Regarding the optical properties of SiNWs, they are scarcely documented and the available works focused mainly on the description of the optical absorption polarizing the nanowires in different directions [16-20]. Particularly for 1D structures, it is possible to relate the absorption curves with the density of states through the Van Hove singularities [21,22], but there are no studies in which the Van Hove singularities had been used to establish a relationship between the optical and electronic properties of silicon nanowires. One of the most promising methods available to study SiNWs is the density functional theory (DFT), which is extremely useful for the theoretical calculation of the structural, electronic and optical properties of nanostructures, thanks to its relatively low computational cost (in comparison with methods that use exact N-body wave functions) and its good agreement with experiments.
In this work we performed an investigation of the structural, electronic and optical properties of a set of silicon nanowires with different diameters, oriented in the directions [001], [110] and [111]. The calculations were done using the density functional theory as implemented in the Spanish Initiative for Electronic Simulations with Thousands of Atoms (SIESTA) code [23], with a local density potential to approximate the exchange and correlation energy [24]. We polarized the system along the radial direction (Z) and along the plane XY , obtaining in each case the electronic band structure, the electronic density of states and the absorption spectrum.

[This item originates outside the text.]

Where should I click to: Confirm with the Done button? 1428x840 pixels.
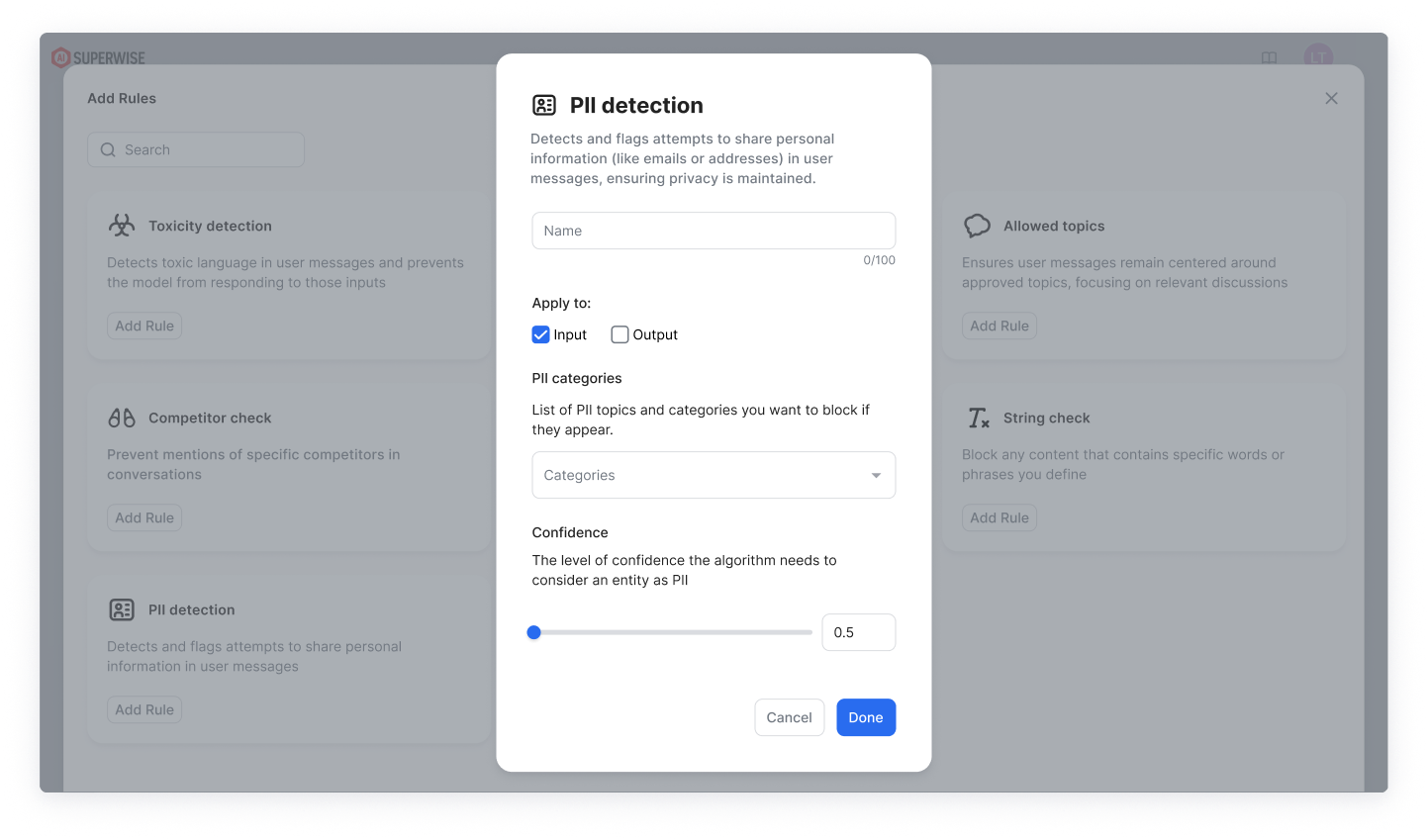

Finally, we analyzed the relationship between the transitions in the density of states and the peaks in the absorption spectra.
2. Methodology
This study is comprised by four stages, in the first one the nanowires were modeled: some parameters like the kinetic energy of the wave functions were adjusted using a self-consistent field calculation, after which the structures were optimized and finally, the electronic and optical properties were obtained through posprocessing. The studied structures were constructed as follows: first we cleaved a surface in a specific plane direction from the bulk structure of silicon (i.e. face-centered-lattice with a two-atom basis), then we built a crystal slab (assuring periodicity) to construct a supercell and, finally, we cut a wire with a specific diameter in which the dangling bonds on the surface with hydrogen were passivated. In addition to using different diameters for the silicon nanowires, we orientated them in the directions [001], [110] and [111]. These systems are shown in Fig. 1 and described in Table I.
Table I Main structural and electronic properties of the nanowires shown in Fig. 1, the C parameter at the beginning (Ci) and at the end (Cf) of the relaxation process [Å], the magnitude of the bandgap (Egap ) [eV], the transition between the point of maximum energy in the valence bands (PMV ) and the point of minimum energy in the conduction bands (PMC ) [eV/atom], and the cohesion energy (Ecohesion ) [eV/atom].
| Nanowires |
|
|
|
PV-PC |
|
|---|---|---|---|---|---|
| Si16H12 | 3.825 | 3.836 | 1.814 | Γ-Γ | 8.11 |
| Si42H20 | 3.825 | 3.873 | 1.177 | Γ-Γ | 9.95 |
| Si80H28 | 3.825 | 3.866 | 0.827 | Γ-Γ | 11.12 |
| Si25H20 | 5.410 | 5.240 | 2.496 | α-Γ | 7.82 |
| Si49H28 | 5.410 | 5.306 | 1.798 | β-Γ | 9.23 |
| Si64H32 | 5.410 | 5.321 | 1.60 | μ-Γ | 9.81 |
| Si14 H18 | 9.370 | 9.069 | 3.561 | Γ-γ | 5.78 |
| Si38 H30 | 9.370 | 9.241 | 2.181 | Γ-Γ | 7.88 |
| Si74 H42 | 9.370 | 9.290 | 1.576 | Γ-δ | 9.31 |
In the second stage we adjusted the kinetic energy of the wave functions and the number of k points in the reciprocal space, for which we used a self-consistent field calculation with a Troullier-Martins local density approximation potential [25], with the core electrons represented by norm-conserving pseudopotentials in their entirely separable form, and the valence electrons represented by a double-zeta singly polarized basis set [26].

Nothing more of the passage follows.